As the assistant left the room she pointed to something on the chair and said;
“You may put on a gown if you like.”
A gown? Maybe hanging out with my dad in our underwear wouldn’t be so bad after all? My regular doctor had never given me a gown before. This place was classy!
I grabbed the "gown" from the chair, excited to put on my royal robe. But after unfolding it I realized this was no gown. This was a large sleeveless napkin complete with some kind of plastic twist tie cinching string that didn't even make it around my whole waist.
Gown?! Yea right. I put it on and was suddenly aware of the fact that I was wearing a big paper mumu. What other "clothing" did they have? Toilet paper scarves? Newspaper pashminas?
So there we we, my father and I both standing there, like we were at a Fruit of the Loom testing facility. And I realized nobody looks cool standing around in their underwear. And that is what I struggle with.
I just want to look cool, or at least normal, when the Dermatologist walks in. I want to appear confident like I know what is going on in my life, but that becomes increasingly more difficult once the examination starts.
You are just hanging out in that sterile little room with that Lay Z Boy from hell. It’s a lot like laying in the dentist’s chair… except you have no clothes on… and the dentist is using his tools to poke you... all over your body.
So I use this time to ask all the questions about the spots on my body that make me nervous.
What’s this?
That’s a mole.
What about this?
That’s a blister.
And this?
That’s your belly button.
It’s all too much to handle. So since I have become an adult I have started going to the Dermatologist by myself. And on my last visit I made a commitment to myself. I am going to appear confident if it kills me!
I will not just wait in that room with nothing to my do. I will bring my book I will sit in the chair, gownless, and project an aura of sophistication and nobility.
When I was called into the tiny experiment room. I stripped down and refused the emperors new gown. I sat there, in my underwear awaiting the Derm.

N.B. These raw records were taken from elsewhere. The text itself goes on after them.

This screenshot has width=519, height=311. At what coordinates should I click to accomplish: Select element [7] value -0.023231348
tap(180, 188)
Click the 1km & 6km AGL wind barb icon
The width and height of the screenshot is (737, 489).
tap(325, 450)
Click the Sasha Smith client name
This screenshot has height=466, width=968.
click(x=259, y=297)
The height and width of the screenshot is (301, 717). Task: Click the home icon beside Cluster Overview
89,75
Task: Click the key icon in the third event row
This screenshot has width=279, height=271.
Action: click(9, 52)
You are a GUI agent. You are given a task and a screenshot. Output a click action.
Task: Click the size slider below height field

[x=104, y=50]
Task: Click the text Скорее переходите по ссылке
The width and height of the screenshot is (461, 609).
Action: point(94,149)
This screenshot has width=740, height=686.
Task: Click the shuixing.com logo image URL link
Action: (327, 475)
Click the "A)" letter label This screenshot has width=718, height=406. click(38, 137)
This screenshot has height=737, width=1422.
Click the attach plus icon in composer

But just sitting there I didn’t look confident, I still felt uncomfortable. What do people do when they are wearing clothes and feeling comfortable? So after a brief moment of thought, I went British dandy.
That’s right. I crossed my legs in the effeminate knee over knee fashion, with my book held out in front of me as though it were the most natural thing in the world. Like I just happened to be doing a Shakespearean reading in my underwear, and what’s this, a Dermatologist has walked in? Well welcome to the reading!
Did it work you ask? I don't really think so. I think my new Dermatologist thought I was slightly confused and possibly damaged in the head. In fact the look on her face was pretty much, "Oh Jesus." But hey I tried!
And besides, it could have been worse. My dad could have been there.
5 comments:
LOL! You make me laugh, always a good thing!
P.S. Lucky you were born a man, it can be worse, believe me.
agreed. you boys are all wimps. try having someone elbow deep inside your body in florescent lighting SOCKS ONLY. you know nothing of medical humiliation.
crap i really should be working
Hysterical! This kind of reminds me of when Jerry (on Seinfeld) dated a dermatologist and was unimpressed with her being a doctor and called her out on it until he realized that she does in fact save lives...OOHHHH skin cancer...that's right!
I love the way that when Doctors are about to do something to you that's going to require you to take all your clothes off, be violated and probably leave you mentally scarred for life, they tell you to "leave your socks on"
Thanks Doctor. For a moment there I thought it was going to be embarassing but I feel much better now that my feet aren't naked.